>> Start ENTRIES SHOWN

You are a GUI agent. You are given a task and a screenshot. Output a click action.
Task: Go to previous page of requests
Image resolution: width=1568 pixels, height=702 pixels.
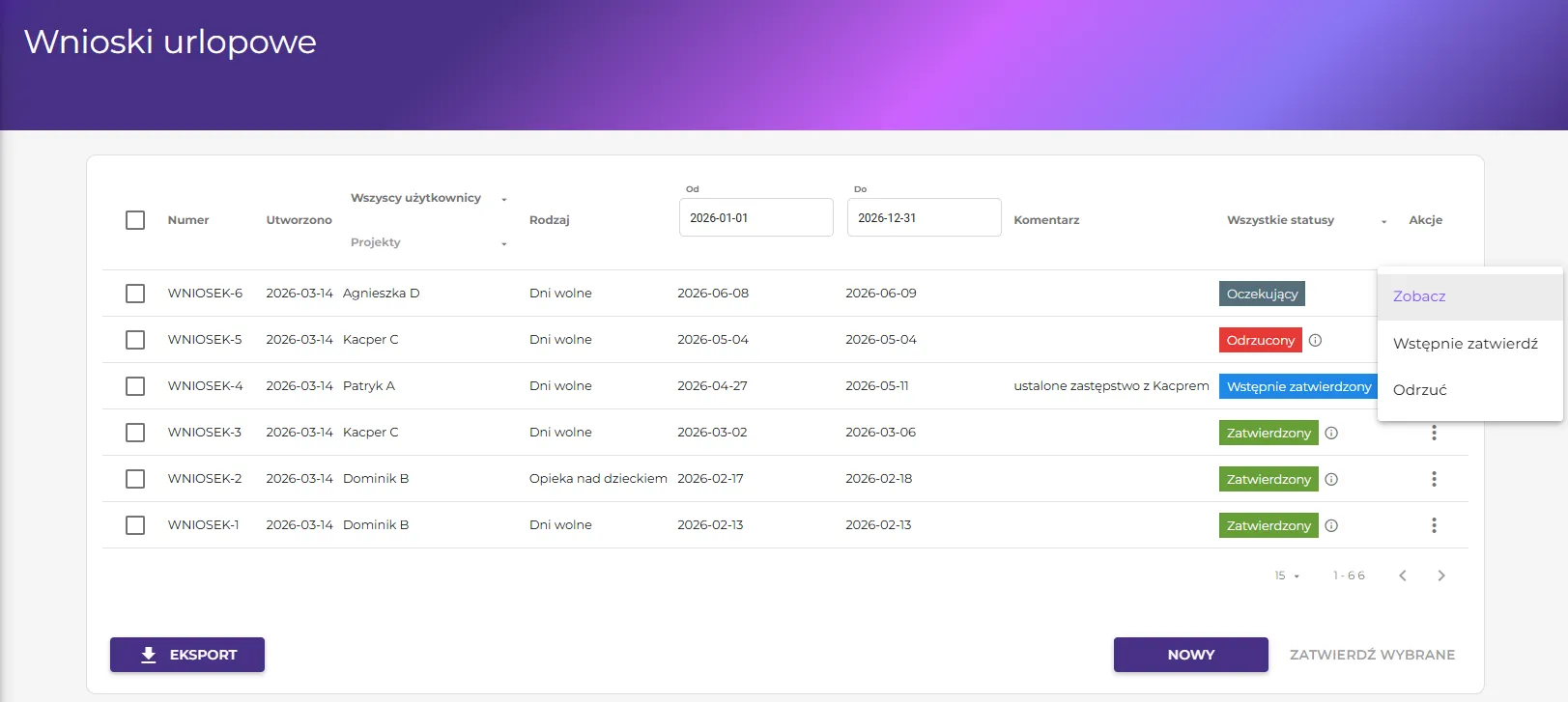coord(1402,576)
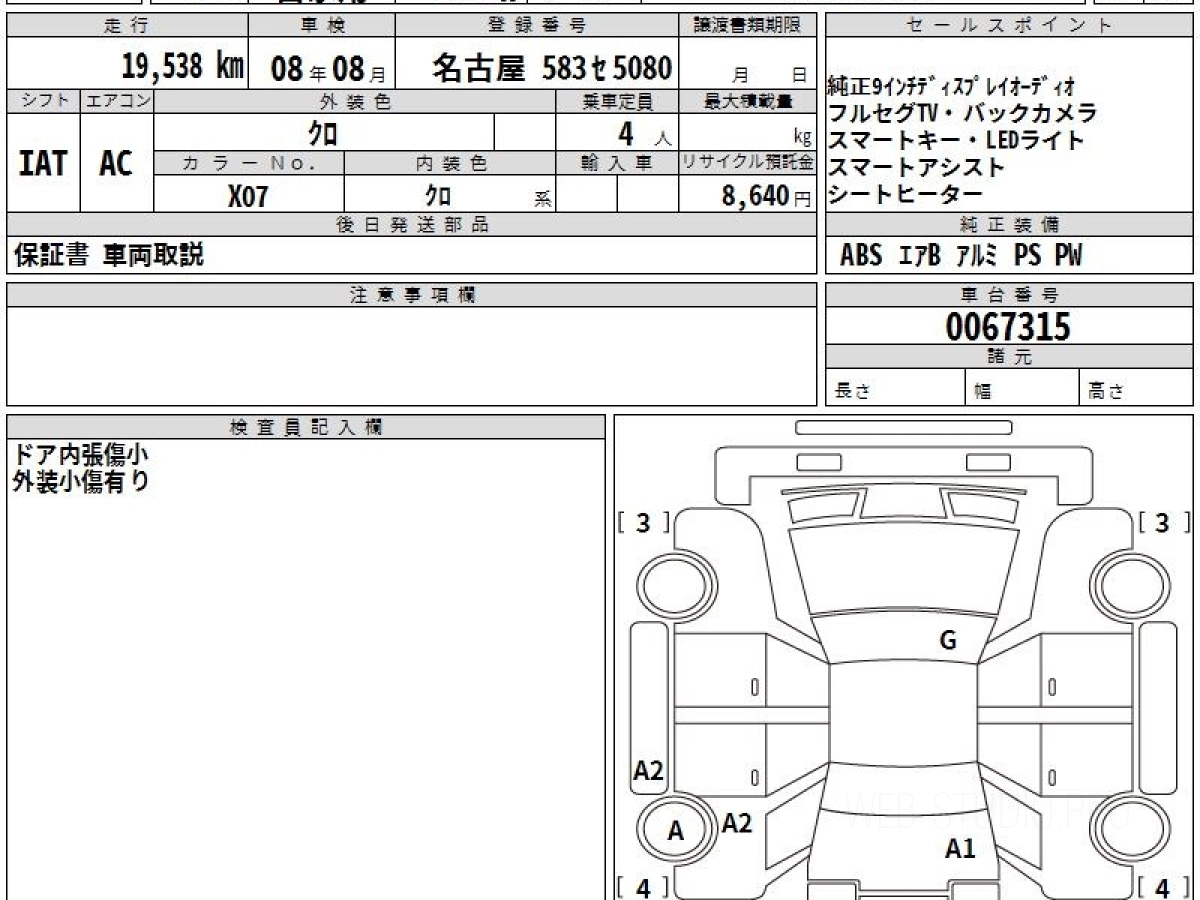Click the A2 marker above the A wheel

click(x=649, y=770)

>> End ENTRIES SHOWN

→ **OBJECTIVE**
Arrange the rows above as a Markdown table with two columns, Number and Text, giving each line its own number and skipping blank lines. Leave the pictures out of the table.

→ **COMPLETED EXERCISE**
| Number | Text |
|---|---|
| 1 | You are a GUI agent. You are given a task and a screenshot. Output a click action. |
| 2 | Task: Go to previous page of requests |
| 3 | Image resolution: width=1568 pixels, height=702 pixels. |
| 4 | coord(1402,576) |
| 5 | Click the A2 marker above the A wheel |
| 6 | click(x=649, y=770) |